--- START SOURCE ---

Republicans Cannot Successfully Navigate The Liberal Gauntlet
The Republican Party will ultimately be crippled by fear and self-doubt if it obsesses on the prospect of avoiding every possible circumstance in which a comment can be hysterically overblown by an unscrupulous opposition.
Barely a week after the disastrous November 2012 election, Bobby Jindal, the Republican Governor of Louisiana, came down hard on his party, chastising it for poor public relations, and exhorting it to “stop being the stupid party.” Few among the conservative base would dispute such a characterization of the GOP. Yet a more thorough examination of Jindal’s comments reveals that he is falling into precisely the same trap that over time has garnered such a demeaning moniker for the party.
It is particularly ironic that Bobby Jindal would lament that “we had a number of Republicans damage our brand this year with offensive, bizarre comments.” In offering such an assessment, he joins the chorus of the shell-shocked on the right who were manipulated into overreacting to the occasional gaffe or mischaracterization uttered by campaigning politicians. Such occurrences are a fact of life, and a party will ultimately be crippled by fear and self-doubt if it obsesses on the prospect of avoiding every possible circumstance in which a comment can be hysterically overblown by an unscrupulous opposition. The real travesty is that Jindal and his accomplices reacted not to some horrendously indefensible ideology, but to the phony outrage of those on the left who, in lieu of a reasoned discussion of the issues, direct their entire efforts on finding the slightest error, in order to make it the central focus of a campaign.
Worse yet, Jindal’s defensive posture lends credence to the liberal Democrat strategy of contriving faults and engaging in personal attacks against any aspiring candidate on the right who could eventually pose a threat to the liberal agenda. And no incident of liberal character assassination is as illustrative of this tactic as was the manufactured derailing of Bobby Jindal himself, in the wake of his 2009 official Republican rebuttal to Barack Obama’s State of the Union message.
Jindal’s presentation was perhaps a bit bland and scripted, though his message was powerful and substantive. However, as a rising star within the conservative movement, he constituted a real threat to the Obama juggernaut. From the moment it was announced that he would give the official Republican response to Obama, a coordinated effort was put together to take him out politically. It would not have mattered if he had delivered the soaring oratory of Winston Churchill and combined it with the vision of Ronald Reagan, the canned liberal obituary of Bobby Jindal’s political career was already penned and distributed amongst liberal media types who then incessantly barraged the airwaves with pronouncements of Bobby Jindal’s implosion in front of a national audience. And if such a campaign can be effectively waged against Bobby Jindal, it can be done to anyone.
The lesson is simple, yet apparently wholly illusive to the political insiders on the right. Regardless of how strenuously conservatives seek to put forth their message while avoiding the abundance of pitfalls on the public stage, liberals will find fault with something, anything, to criticize in the most extreme terms. Thereafter, they will relentlessly deride those conservatives as “damaged goods” and wholly “unelectable.” Perhaps Bobby Jindal has since forgotten this. But let him throw his hat in the presidential ring in 2016, and he will immediately be reminded of his former unforgivable sins and thereafter mercilessly ridiculed on account of them.

--- END SOURCE ---
--- START DATA ENTRIES ---

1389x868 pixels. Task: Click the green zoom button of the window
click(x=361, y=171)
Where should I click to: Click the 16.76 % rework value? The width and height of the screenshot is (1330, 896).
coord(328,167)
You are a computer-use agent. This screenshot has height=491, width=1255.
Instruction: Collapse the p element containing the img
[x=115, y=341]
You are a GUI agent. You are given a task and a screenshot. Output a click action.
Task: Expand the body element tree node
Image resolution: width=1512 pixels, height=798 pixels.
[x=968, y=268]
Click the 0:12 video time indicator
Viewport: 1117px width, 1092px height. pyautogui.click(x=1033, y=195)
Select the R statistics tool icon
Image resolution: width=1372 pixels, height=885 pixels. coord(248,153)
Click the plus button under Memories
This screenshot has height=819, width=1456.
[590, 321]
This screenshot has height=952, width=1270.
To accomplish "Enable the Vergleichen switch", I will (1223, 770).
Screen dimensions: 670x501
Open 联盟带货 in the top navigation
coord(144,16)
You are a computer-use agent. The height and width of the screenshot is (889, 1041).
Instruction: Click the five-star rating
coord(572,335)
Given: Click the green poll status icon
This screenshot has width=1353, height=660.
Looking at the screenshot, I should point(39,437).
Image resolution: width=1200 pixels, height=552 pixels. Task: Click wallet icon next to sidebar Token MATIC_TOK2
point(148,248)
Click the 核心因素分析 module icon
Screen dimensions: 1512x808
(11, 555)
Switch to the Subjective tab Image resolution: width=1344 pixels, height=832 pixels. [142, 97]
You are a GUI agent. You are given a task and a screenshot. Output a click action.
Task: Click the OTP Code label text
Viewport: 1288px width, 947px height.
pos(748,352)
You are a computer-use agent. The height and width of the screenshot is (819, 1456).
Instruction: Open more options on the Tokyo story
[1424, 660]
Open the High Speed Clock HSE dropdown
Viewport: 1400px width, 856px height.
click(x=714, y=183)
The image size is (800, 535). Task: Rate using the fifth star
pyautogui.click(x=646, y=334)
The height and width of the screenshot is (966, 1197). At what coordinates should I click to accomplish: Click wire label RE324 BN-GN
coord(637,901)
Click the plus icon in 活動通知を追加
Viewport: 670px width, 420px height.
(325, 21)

--- END DATA ENTRIES ---

YOUR TASK: Copy the opinion piece on Republicans and Bobby Jindal word for word, taking everything from "Worse yet, Jindal’s" down to "the Union message.".

OUTPUT OF THE EXERCISE:
Worse yet, Jindal’s defensive posture lends credence to the liberal Democrat strategy of contriving faults and engaging in personal attacks against any aspiring candidate on the right who could eventually pose a threat to the liberal agenda. And no incident of liberal character assassination is as illustrative of this tactic as was the manufactured derailing of Bobby Jindal himself, in the wake of his 2009 official Republican rebuttal to Barack Obama’s State of the Union message.